I felt a rush of warmth for her. Even if this didn’t turn out to be the real thing, it beat her usual stream of dating disasters. “Well, let me see if I can do anything to help you with the cold.”

“Like what?”

“Like a little magical potion.” I glanced around the bakery and bit my lip, trying to remember my herbal spell books. “Have you got any white water lily?”

“Sure,” Melissa said airily. “I keep it right here in the fridge. Behind the snakeweed and the lotus pods.” She laughed at my grimace. “I run a bakery, Jane, not a greenhouse. Of course I don’t have any white water lily.”

“Look, I’m just trying to help you,” I said. “If you don’t have any water lily, then we can probably work something with ginger.”

“Ginger, I’ve got. But I can make ginger tea on my own.”

“Do you know the right words to say over it, to make it really work?”

“Um, with that tone in your voice, I’m guessing the answer is no.”

“Get the ginger.”

Melissa cast me a doubting glance, but she turned back to her cavernous refrigerator and excavated a gnarled root of ginger. It branched a half-dozen times, almost breaking itself into walnut-sized nodules. “Will this do?”

“Perfect,” I said.

“What comes next? ‘Get with child a mandrake root’?”

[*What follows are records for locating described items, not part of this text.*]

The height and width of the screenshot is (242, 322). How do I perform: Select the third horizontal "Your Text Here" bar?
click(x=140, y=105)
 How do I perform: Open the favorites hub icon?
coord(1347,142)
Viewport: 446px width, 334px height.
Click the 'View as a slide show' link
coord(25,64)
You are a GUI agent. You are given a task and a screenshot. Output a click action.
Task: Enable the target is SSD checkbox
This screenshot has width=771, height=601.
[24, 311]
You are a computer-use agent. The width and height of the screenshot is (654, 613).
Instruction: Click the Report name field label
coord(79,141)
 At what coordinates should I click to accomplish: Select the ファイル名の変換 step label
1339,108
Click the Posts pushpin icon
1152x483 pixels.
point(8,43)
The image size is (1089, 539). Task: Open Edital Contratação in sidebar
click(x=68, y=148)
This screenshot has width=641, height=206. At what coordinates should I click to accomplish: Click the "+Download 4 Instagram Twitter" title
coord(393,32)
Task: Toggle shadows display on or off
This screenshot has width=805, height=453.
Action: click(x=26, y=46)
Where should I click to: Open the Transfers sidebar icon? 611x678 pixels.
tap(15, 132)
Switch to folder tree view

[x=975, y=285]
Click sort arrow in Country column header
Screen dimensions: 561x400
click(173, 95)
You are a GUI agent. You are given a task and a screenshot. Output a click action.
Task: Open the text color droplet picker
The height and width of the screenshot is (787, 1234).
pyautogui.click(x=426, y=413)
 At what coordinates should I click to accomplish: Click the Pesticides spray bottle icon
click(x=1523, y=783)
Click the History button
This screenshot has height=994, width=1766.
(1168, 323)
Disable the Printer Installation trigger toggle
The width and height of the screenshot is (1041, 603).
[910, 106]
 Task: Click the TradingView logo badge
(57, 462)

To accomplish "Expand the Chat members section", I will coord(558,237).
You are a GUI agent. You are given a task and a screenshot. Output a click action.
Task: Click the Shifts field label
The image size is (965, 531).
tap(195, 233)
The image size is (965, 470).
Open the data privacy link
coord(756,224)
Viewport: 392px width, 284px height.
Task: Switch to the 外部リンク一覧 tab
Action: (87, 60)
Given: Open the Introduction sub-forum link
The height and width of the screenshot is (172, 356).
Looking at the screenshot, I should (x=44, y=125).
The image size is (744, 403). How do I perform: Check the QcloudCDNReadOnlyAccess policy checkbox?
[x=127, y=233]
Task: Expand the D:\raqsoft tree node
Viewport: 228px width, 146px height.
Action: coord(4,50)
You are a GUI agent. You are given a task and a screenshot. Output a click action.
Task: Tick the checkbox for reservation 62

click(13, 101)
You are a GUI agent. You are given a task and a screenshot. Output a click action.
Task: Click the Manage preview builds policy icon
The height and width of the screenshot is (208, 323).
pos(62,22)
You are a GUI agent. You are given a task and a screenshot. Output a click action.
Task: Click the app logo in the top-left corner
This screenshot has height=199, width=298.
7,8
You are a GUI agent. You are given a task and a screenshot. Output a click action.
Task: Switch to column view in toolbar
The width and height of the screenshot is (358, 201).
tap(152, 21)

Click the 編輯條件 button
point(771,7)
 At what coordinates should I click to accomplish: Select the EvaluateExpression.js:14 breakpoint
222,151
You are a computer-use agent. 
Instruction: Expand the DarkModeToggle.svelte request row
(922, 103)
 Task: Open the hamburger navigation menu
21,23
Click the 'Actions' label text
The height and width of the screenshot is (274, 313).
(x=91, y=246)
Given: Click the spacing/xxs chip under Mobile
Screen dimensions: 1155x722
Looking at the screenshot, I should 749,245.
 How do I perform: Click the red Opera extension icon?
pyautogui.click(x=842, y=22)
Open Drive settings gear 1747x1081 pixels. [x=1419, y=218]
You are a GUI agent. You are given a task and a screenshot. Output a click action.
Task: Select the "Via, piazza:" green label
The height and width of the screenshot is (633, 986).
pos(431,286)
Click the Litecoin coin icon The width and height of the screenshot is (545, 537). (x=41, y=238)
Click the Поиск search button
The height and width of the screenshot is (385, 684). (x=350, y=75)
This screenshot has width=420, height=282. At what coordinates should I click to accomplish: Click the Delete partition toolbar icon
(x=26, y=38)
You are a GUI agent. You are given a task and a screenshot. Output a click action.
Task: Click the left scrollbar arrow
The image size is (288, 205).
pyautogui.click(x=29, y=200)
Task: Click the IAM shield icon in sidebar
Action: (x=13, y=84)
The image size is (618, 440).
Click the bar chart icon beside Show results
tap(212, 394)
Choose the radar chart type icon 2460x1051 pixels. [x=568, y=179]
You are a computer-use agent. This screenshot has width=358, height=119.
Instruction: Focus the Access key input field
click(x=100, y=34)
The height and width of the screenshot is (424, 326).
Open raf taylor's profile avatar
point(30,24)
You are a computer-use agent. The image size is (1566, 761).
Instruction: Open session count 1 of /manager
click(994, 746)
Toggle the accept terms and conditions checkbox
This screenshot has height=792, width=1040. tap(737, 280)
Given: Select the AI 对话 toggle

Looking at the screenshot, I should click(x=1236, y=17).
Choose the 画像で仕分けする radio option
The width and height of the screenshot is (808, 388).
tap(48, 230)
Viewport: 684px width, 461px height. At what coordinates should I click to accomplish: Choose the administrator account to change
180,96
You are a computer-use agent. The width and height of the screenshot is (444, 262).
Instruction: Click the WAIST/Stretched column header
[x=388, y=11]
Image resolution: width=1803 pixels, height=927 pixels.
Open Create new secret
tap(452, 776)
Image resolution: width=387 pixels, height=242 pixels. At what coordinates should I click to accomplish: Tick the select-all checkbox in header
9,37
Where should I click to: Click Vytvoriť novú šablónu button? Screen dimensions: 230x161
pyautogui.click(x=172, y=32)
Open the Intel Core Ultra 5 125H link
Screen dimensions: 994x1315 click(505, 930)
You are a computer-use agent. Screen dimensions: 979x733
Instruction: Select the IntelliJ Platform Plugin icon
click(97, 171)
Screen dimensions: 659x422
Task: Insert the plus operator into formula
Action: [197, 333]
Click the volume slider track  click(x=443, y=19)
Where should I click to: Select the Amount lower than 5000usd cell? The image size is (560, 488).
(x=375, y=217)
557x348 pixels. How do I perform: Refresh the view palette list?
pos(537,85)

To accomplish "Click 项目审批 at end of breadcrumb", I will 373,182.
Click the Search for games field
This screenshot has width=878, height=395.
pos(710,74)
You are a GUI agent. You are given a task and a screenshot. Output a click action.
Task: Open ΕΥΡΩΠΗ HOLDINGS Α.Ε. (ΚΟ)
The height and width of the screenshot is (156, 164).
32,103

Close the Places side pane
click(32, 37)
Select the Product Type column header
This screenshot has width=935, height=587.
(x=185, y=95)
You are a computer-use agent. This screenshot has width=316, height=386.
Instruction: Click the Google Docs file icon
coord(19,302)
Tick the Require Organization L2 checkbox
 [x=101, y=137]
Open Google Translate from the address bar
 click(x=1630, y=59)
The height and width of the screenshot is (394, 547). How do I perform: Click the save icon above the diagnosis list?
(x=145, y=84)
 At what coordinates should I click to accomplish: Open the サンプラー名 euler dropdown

“That depends,” I answered with a wicked grin. “Do you want to get rid of the cold that Rob gave you? Or do you want to snare him by having his baby?” I saw the nervous glance that Melissa cast on the ginger, and I laughed. “Come on,” I said. “I don’t even know any baby-making spells.”

“You don’t know nothin’ about spellin’ no babies?” But there was a nervous quality to her laugh. She handed over the root.

I hefted it in my hand, as if I were trying to estimate how much it would cost me, checking out at a magical grocery store. Closing my left fingers loosely around the ginger, I raised my right hand to touch my forehead, my throat and my heart. I exhaled each time, centering myself for my working. I shut my eyes and tried to remember the herbal spell book that I had studied, one of the first volumes in my collection that I had thoroughly committed to memory. After all, with a best friend like Melissa, with her herbal garden just outside her back door, I would have been a fool not to focus on such nearby riches.

Still holding the image of the spell book in my mind, I took one more deep breath and started chanting in a low voice, keeping the words between Melissa, the ginger root and I.

“Wild ginger, fire and earth—”

Nothing. I felt a gaping hole of nothing. There should have been a tingle gathering in my fingertips, a frisson of energy threatening to spark and spill over into the knobby root.